Frequently asked questions


When should I have my well tested?
You should have your well tested once each year for total coliform, nitrates and pH levels.  If you suspect other contaminants, you should test for those as well.  You should also have your well tested if:
  • There are known problems with well water in your area.
  • You have experienced problems near your well (flooding, land disturbances, and nearby waste disposal sites).
  • You replace or repair any part of your well system.
  • You notice a change in water quality (taste, color, odor). 
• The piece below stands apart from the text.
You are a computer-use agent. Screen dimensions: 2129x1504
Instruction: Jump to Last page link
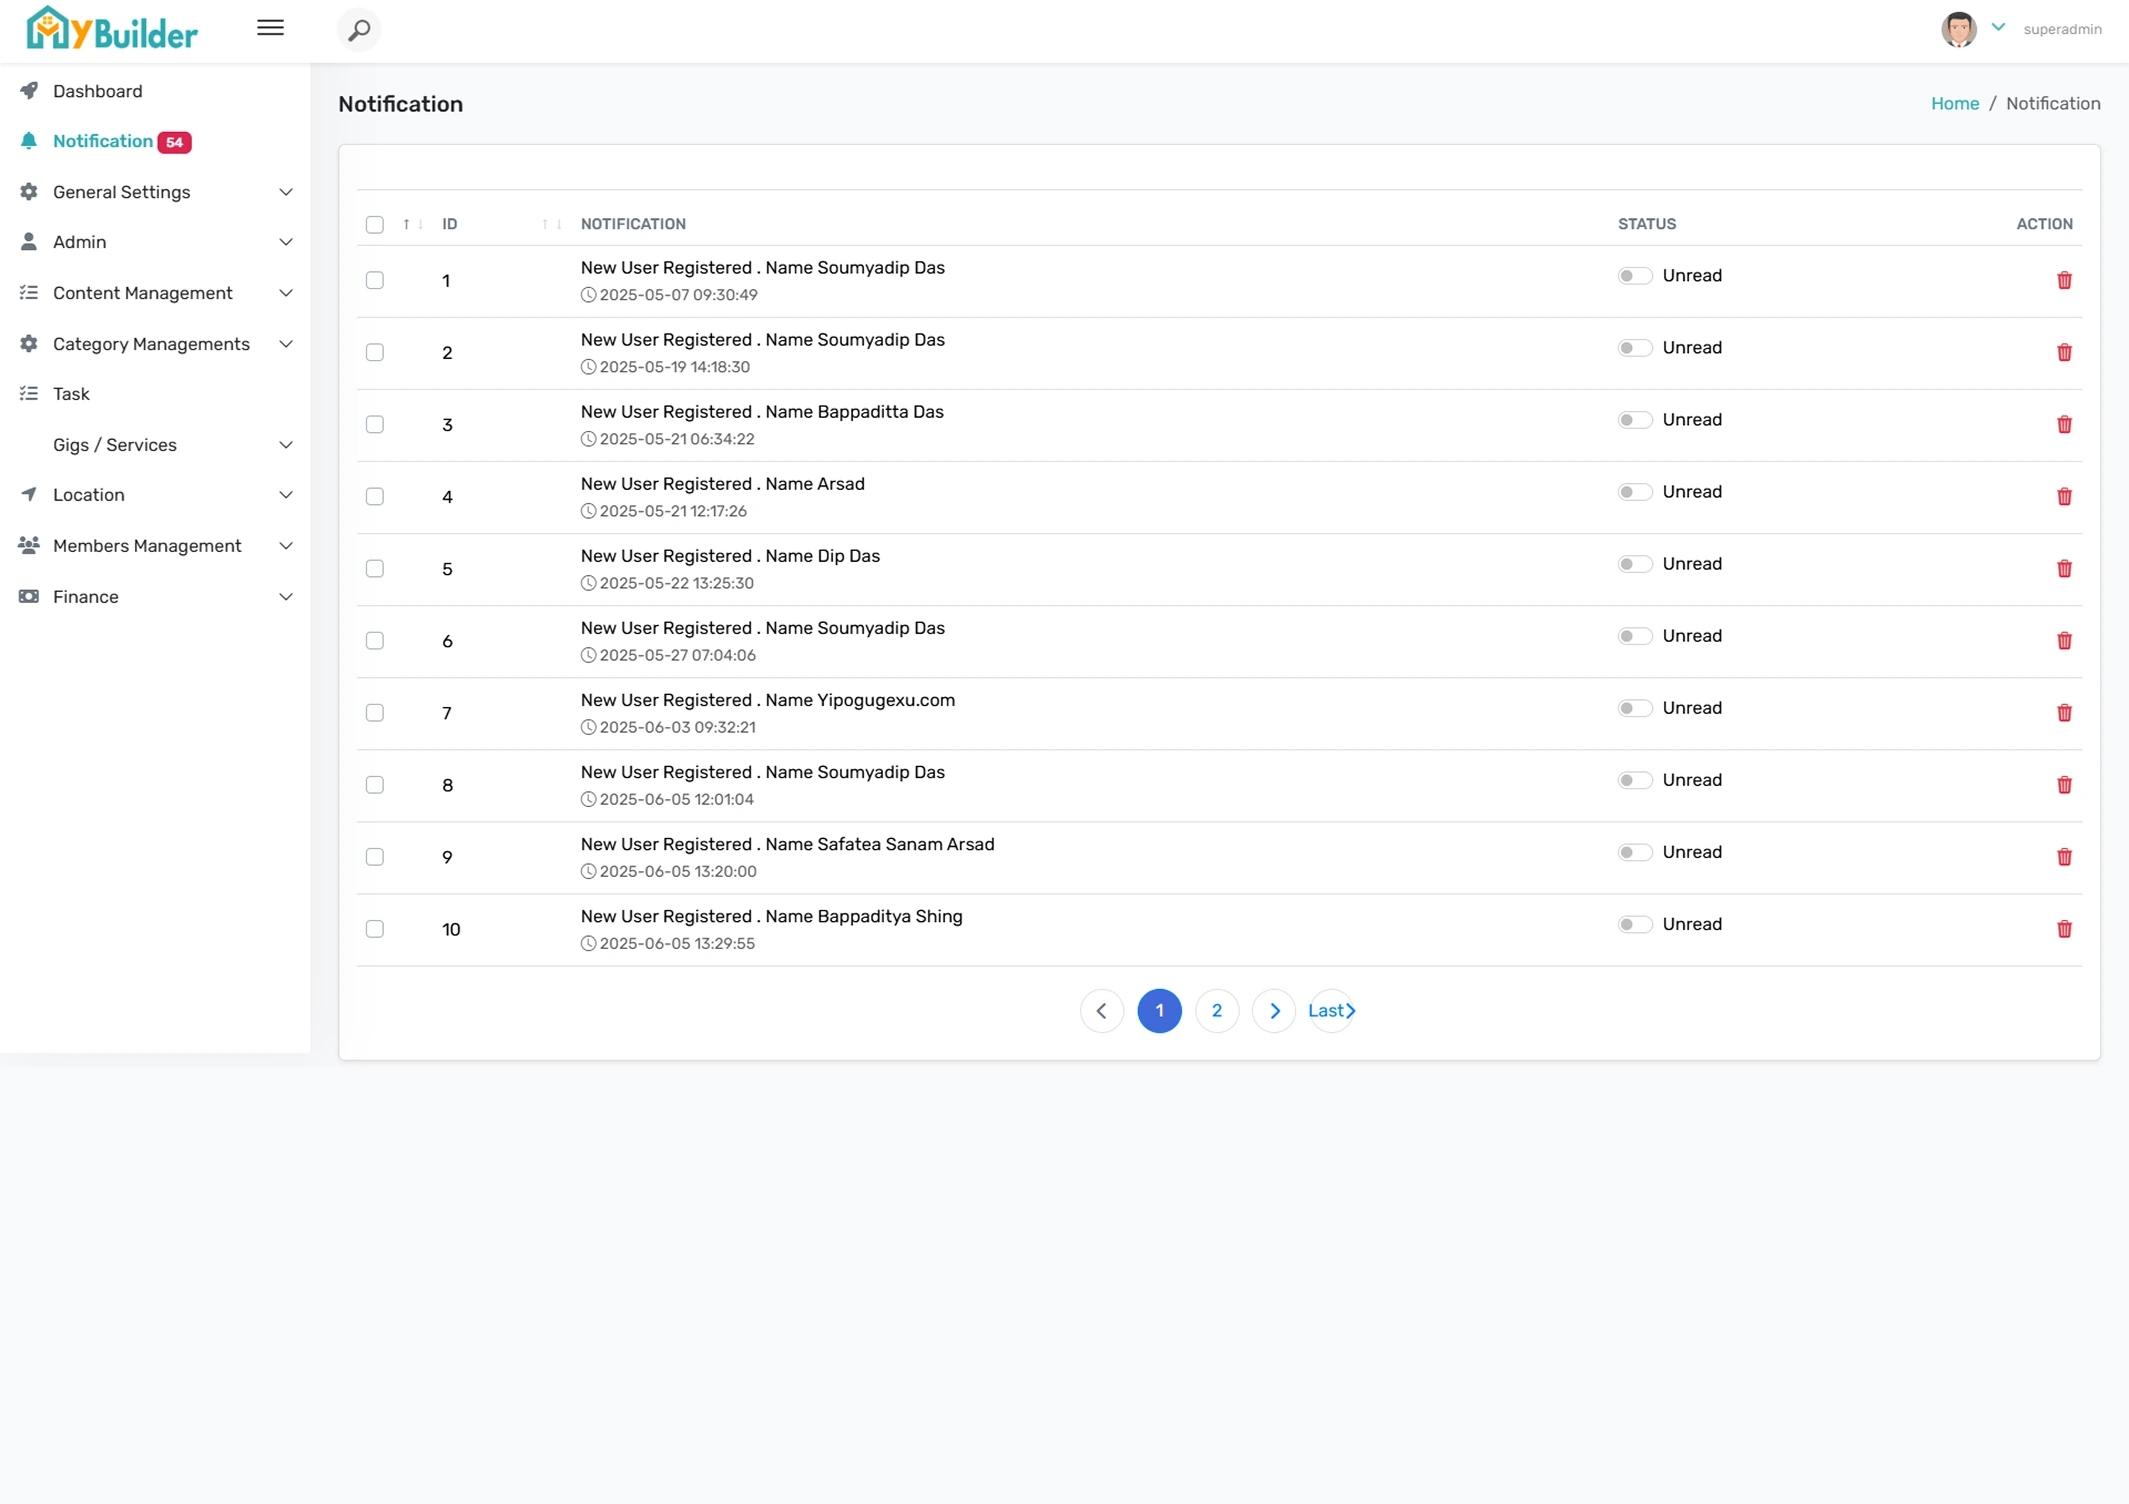[1331, 1011]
Who makes the rules and regulations for drinking water?
Regulations are made by both federal and state agencies.  The Safe Drinking Water Act (SDWA) passed by Congress in 1974 and amended in 1986 and 1996 is governed by the United States Environmental Protection Agency (EPA).  Within the EPA, the Office of Ground Water and Drinking Water administers the drinking water program under the Public Water Supply Supervision Program.  Their functions include: 

  • Setting the maximum contaminant levels (MCL’s) for contaminants in drinking water and setting other requirements to ensure drinking water is safe.

  • Delegating primary enforcement responsibilities to the states. Monitoring state activities to ensure that regulations are being met.

  • Providing for continued research on drinking water contaminants.

  • Providing technical assistance to the states. 

Provided for in the SDWA is the intent that states accept primary responsibility for enforcement of the states’ drinking water program (primacy). Under these provisions, each state must establish requirements for public water systems at least as stringent as those set by the EPA.  In Virginia, the agency is the Virginia Department of Health.

In addition to the SDWA, the EPA has promulgated several specific rules to address various types of water contaminant problems.  Some of these rules are:  Surface Water Treatment Rule, Total Revised Coliform Rule and the Lead and Copper Rule.

What are the requirements when selling my home regarding my private well?
Contact your loan officer, however, the buyer’s lending institution will most likely require that the well pass a water quality test prior to loan approval. Most lenders require testing for bacteria. Some may require nitrate testing.
What should I know about the hardness of my water?
Many industrial and domestic water users are concerned about the hardness of their water. Hard water requires more soap and synthetic detergents for home laundry and washing, and contributes to scaling in boilers and industrial equipment. Hardness is caused by compounds of calcium and magnesium and by a variety of other metals. Water is an excellent solvent and readily dissolves minerals it comes in contact with. As water moves through soil and rock, it dissolves very small amounts of minerals and holds them in solution. Calcium and magnesium dissolved in water are the two most common minerals that make water "hard." 

The hardness of water is referred to by three types of measurements: grains per gallon, milligrams per liter (mg/L) or parts per million (ppm). The table below is provided as a reference.
Water Hardness Scale
Grains Per Gallon Milligrams Per Liter (mg/L)
or Parts Per Million (ppm)
less than 1.0 less than 17.1 Soft
1.0 - 3.5 17.1 - 60 Slightly Hard
3.5 - 7.0 60 - 120 Moderately Hard
7.0 - 10.5 120 - 180 Hard
over 10.5 over 180 Very Hard

The Environmental Protection Agency (EPA) establishes standards for drinking water which fall into two categories — Primary Standards and Secondary Standards. Primary Standards are based on health considerations and Secondary Standards are based on aesthetics such as taste, odor, color or corrosivity. There is no Primary or Secondary standard for water hardness. In fact, the National Research Council (National Academy of Sciences) states that hard drinking water generally contributes a small amount toward total calcium and magnesium human dietary needs (National Research Council, Drinking Water and Health, Volume 3, National Academy Press, Washington, D.C., 1980) ​

How long will it take for the H2O Water Quality Lab to finalize my laboratory results?
Most samples are analyzed and reported to our customers within 3 to 5 business days, however some test results may take longer.